Und um wirklich regelmäßig  um die 120m zu werfen, ist passendes Equipment fast unerlässlich...............

Ich habe mal geschrieben, das man mit ner Spitzenrute auch kurz werfen kann, aber mit ner Einsteigerrute keine "Rekorde" bricht...............#c

Solltest du dir sicher sein, das du dem Brandungsangeln verfallen willst, dann kann man gleich über richtig gute Brandungsruten und Brandungsrollen nachdenken...........

Ich hab hier mal ein Beispiel für eine gute und für dich im Preisrahmen liegende Rute:
http://www.ebay.de/itm/Jenzi-Brandungsrute-Balance-Sea-TX-Surf-BX-425-Brandungsrute-100-220-g-4-25-m-/261961238390?hash=item3cfe1b4776.........

Dazu diese Rolle:http://www.ebay.de/itm/AVOCAST-SERIE-/141724225761?pt=LH_DefaultDomain_77&var=&hash=item20ff6c10e1
 und das mal 2..........und du bist nach meinem dafürhalten, erstmal für die Küste und den zu erzielenden Wurfweiten gut ausgerüstet...............

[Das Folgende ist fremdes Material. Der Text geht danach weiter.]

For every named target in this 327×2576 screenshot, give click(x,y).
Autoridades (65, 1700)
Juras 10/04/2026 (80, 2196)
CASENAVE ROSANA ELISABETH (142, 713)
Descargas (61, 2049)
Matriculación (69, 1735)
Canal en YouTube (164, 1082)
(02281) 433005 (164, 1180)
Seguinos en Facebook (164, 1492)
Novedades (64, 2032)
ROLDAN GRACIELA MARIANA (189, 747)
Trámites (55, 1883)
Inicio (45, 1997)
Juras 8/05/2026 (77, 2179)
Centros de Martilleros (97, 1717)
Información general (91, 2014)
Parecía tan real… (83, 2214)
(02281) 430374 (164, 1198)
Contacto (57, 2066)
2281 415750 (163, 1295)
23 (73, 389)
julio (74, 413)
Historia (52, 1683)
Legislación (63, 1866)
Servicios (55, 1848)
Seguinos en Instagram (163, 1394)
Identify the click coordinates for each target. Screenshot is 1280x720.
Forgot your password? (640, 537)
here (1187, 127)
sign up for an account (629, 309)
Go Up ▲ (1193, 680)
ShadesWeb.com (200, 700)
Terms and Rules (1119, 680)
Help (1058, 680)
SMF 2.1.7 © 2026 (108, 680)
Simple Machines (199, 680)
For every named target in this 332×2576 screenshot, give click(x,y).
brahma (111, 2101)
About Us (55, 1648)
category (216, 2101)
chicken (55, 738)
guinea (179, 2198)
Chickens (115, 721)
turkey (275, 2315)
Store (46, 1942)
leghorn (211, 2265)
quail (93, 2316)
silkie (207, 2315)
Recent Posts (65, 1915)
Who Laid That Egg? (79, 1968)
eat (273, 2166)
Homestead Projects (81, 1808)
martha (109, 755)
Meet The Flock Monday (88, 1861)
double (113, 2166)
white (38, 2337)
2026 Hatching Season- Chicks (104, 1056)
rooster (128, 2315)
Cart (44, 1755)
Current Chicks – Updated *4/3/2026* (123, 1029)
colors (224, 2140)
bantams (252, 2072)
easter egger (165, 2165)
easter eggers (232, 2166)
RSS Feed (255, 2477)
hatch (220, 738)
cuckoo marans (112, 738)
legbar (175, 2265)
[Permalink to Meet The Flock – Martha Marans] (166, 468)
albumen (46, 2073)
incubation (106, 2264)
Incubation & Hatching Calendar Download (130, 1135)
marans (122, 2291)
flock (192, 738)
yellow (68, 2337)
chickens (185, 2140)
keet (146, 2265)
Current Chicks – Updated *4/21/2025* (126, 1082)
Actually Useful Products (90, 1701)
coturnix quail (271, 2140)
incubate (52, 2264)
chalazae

Sei dir sicher, es geht noch viel besser, doch das kostet dann auch deutlich mehr...........

gruß degl

P.s. hatte von der Dega das Vormodell und die war auch schon gut


----------



## TypNF (20. August 2015)

*AW: Brandungs-Anfänger*

Moin Moin,

Danke Jungs für die Antworten. Jetzt habe ich Infos mit den ich arbeiten kann.....werde mir Ruten und Rollen in Ruhe ansehen. Mal sehen, was es wird, möchte auch zeitnah kaufen weil ich ans Wasser will :k


----------



## TypNF (20. August 2015)

*AW: Brandungs-Anfänger*

Moin, habe jetzt gesehen, dass die Ruten ja bereits vor 7 bzw 8 jahren raus gekommen sind.....hat sich denn in den letzten 8 Jahren nichts entscheidendes beim Rutenbau geändert, so dass man ruhig ein älteres modell kaufen kann ?|wavey:


----------



## Roter Piranha (20. August 2015)

*AW: Brandungs-Anfänger*

Nicht selten sind ältere Ruten teils besser als andere Serien von heute.  Ich hab mir zb die shimano ex diaflash 2 x geholt neu.  Die Rute wurde auch vor gut 10 Jahren gebaut.  Ich persönlich finde die Rute optisch sehr schick, und kann damit sehr gut werfen.  Hab mir als 3 . Rute letztes jahr eine ganz neue die gerade auf dem Markt kam geholt.  Damit werfe ich nicht so weit. Und die lag bei knapp 300 euro.


----------



## degl (20. August 2015)

*AW: Brandungs-Anfänger*



TypNF schrieb:


> Moin, habe jetzt gesehen, dass die Ruten ja bereits vor 7 bzw 8 jahren raus gekommen sind.....hat sich denn in den letzten 8 Jahren nichts entscheidendes beim Rutenbau geändert, so dass man ruhig ein älteres modell kaufen kann ?|wavey:



Nicht wirklich........an den Rutengewichten wurde nach Unten geschraubt um weiter werfen zu können........dann wieder nach Oben, weil die "Bruchgefahr" größer wurde..................was mir auffällt ist, das immer mehr Ruten auch im "mittelpreisigen Segment".......mit besseren Ringen ausgestattet werden(rotten nicht so schnell)......................aber wirklich merkbare Verbesserungen liegen dann bei den "High End-Ruten und Rollen" deren Preislage ne andere ist...................und ja, man kann auch "ältere Modelle" zum Brandeln nehmen, wenn das Preis-Leistungsverhältniss stimmt

gruß degl


----------



## Herman Hummerich (20. August 2015)

*AW: Brandungs-Anfänger*

Moin in die Runde! 

Bin auch vor Jahren dem Brandungsangeln verfallen und hab 
"damals" mal tiefer in die Tasche gegriffen!  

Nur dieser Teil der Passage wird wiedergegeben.